Grizzlies show no clinical signs of disease following short-term consumption of saturated fats, but scientists question long-term health
By Natalie Sopinka, Communications Coordinator, Canadian Science Publishing
Campgrounds and cottages are getaways for humans. They are also locations where grizzly bears acquire appetites for human foods high in saturated fats—foods associated with many diseases. A new study published today in the Canadian Journal of Zoology found that, unlike humans, bears do not show symptoms of disease when fed foods high in saturated fats.

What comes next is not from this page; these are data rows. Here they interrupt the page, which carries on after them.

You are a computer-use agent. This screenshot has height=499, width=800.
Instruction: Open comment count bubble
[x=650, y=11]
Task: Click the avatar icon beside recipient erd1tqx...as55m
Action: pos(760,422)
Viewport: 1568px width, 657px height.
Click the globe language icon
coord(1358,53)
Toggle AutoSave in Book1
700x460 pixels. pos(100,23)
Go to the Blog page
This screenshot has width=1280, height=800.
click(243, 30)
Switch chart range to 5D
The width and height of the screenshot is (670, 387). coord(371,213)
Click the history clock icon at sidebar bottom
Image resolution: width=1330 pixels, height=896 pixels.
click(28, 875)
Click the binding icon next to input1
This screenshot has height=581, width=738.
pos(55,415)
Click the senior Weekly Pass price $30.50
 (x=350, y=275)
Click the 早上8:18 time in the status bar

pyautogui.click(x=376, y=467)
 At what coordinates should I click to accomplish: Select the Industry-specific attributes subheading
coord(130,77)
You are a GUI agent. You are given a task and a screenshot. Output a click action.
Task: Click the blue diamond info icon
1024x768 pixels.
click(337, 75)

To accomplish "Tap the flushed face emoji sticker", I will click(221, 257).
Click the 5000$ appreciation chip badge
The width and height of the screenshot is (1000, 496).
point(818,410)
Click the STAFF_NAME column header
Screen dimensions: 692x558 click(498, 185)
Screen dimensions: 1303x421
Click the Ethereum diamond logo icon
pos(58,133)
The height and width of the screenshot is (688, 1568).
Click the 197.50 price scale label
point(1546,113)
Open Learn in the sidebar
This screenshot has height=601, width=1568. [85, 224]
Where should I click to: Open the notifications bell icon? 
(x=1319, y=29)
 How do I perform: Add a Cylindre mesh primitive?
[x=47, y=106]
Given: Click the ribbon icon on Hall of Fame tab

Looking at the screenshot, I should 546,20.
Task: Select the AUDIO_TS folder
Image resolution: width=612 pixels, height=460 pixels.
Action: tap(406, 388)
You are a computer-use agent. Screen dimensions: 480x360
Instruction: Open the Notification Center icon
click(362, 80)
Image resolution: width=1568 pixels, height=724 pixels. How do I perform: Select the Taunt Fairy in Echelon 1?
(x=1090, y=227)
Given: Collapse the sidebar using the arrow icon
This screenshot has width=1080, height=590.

Researchers from Washington State University (WSU) fed adult bears one of two diets prior to hibernation: one of oats and salmon, high in “healthy” polyunsaturated fats, and one of beef and cheese, high in “unhealthy” saturated fats. From May to the end of October, the bears maintained their prescribed diet and then hibernated over winter. When they awoke in spring, it was time for a check-up.
Bears on a short-term high saturated fat diet got a relatively clean bill of health—their cholesterol and insulin levels were the same as the bears that ate the diet high in healthy fats. But what about a long-term diet? Evidence of mild inflammation and heart strain raised questions about long-term health.
“While grizzly bears were relatively resistant to developing severe metabolic imbalances or overt clinical disease due to a high saturated fat diet, it is important to note that this study occurred only over a single feeding season,” says Danielle Rivet, who led the study during her graduate studies at WSU. “The heart and inflammation abnormalities detected could manifest into objective symptoms of disease, such as insulin resistance, high cholesterol, or chronic hypertension, in bears relying heavily on garbage in dumpsters or bears in captive facilities over a longer term.”
In autumn, bears feed voraciously, building up body fat that they will metabolize and survive on throughout winter hibernation. Bears can accumulate 30 to 40 percent body fat, percentages considered obese or morbidly obese by human standards.
“Obesity as defined by human standards may be healthy or even necessary for this species to thrive and reproduce,” says Rivet. “But certain types of fats may be better or healthier than others for foraging bears.”
Rivet recommends that the availability of food waste in natural areas inhabited by bears should be eliminated for the health and safety of both bears and humans. Diets of captive bears should be carefully selected to avoid high saturated fat content, she added.
The article, “Systemic effects of a high saturated fat diet in grizzly bears (Ursus arctos horribilis)” by Danielle Rivet, Lynne Nelson, Chantal Vella, Heiko Jansen, and Charles Robbins was published today in the Canadian Journal of Zoology.